TASK STATEMENT: Copy every line of the items below verbatim, omitting the pictures.

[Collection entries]
==*==

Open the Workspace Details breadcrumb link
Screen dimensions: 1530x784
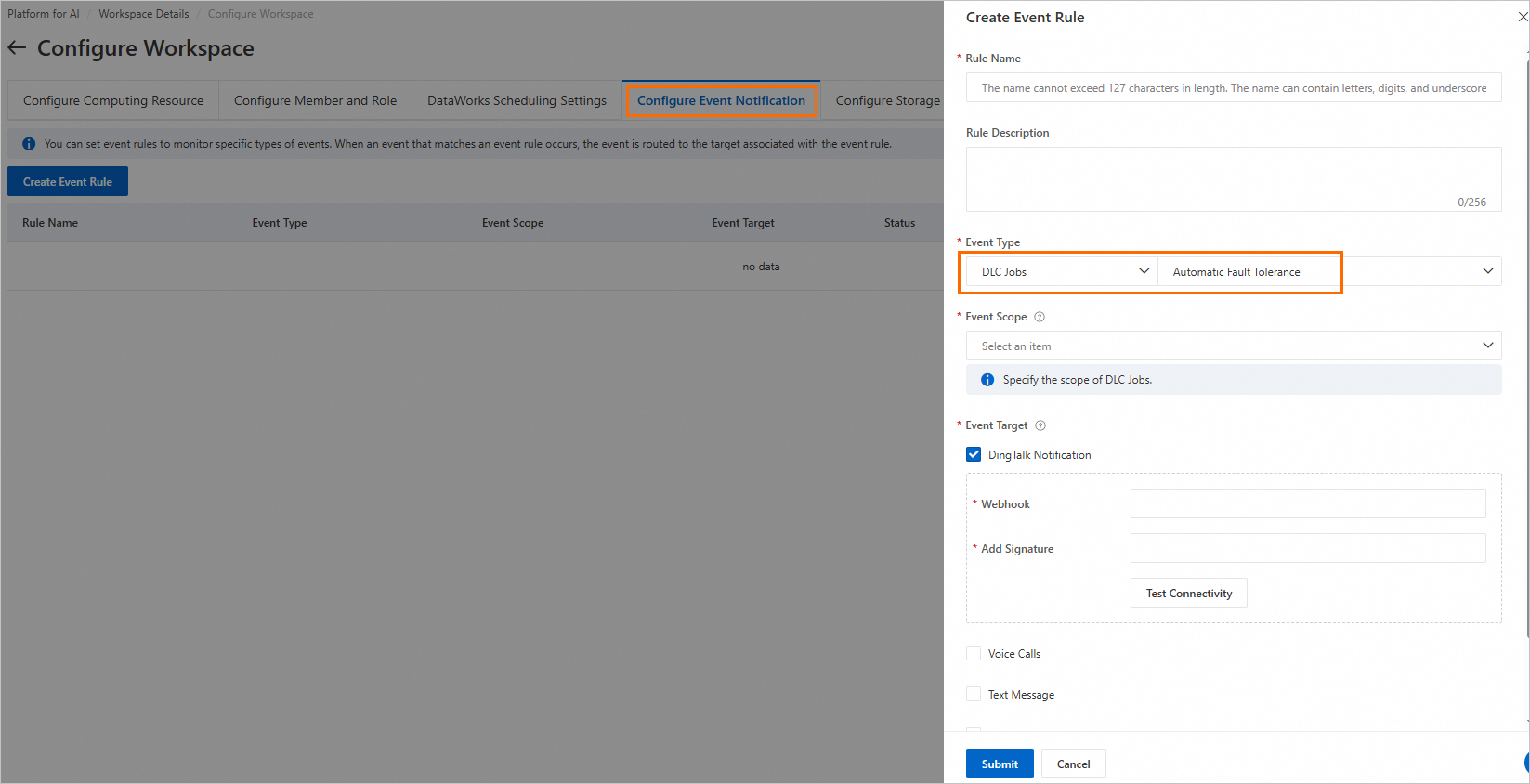144,14
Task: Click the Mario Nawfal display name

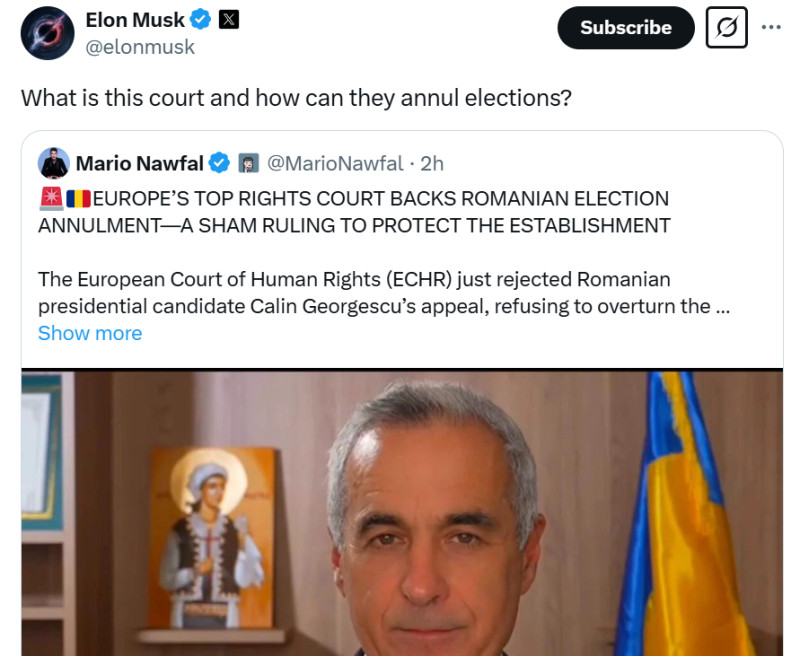Action: click(x=139, y=163)
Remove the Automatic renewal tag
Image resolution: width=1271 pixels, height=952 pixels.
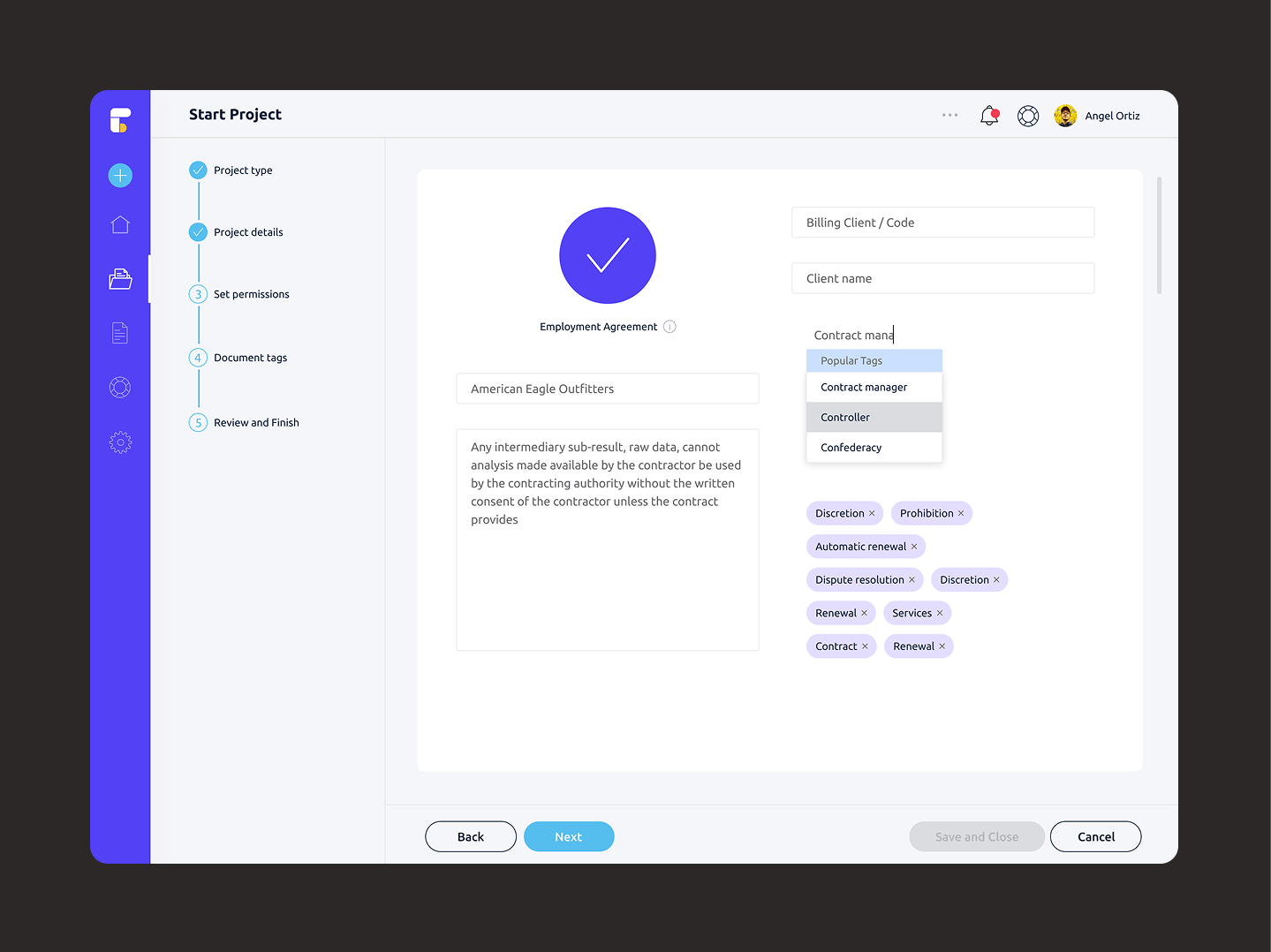click(914, 547)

==*==

COMPLETE OUTPUT:
Open the Workspace Details breadcrumb link
Screen dimensions: 1530x784
144,14
Task: Click the Mario Nawfal display name

Action: click(x=139, y=163)
Remove the Automatic renewal tag
Image resolution: width=1271 pixels, height=952 pixels.
click(914, 547)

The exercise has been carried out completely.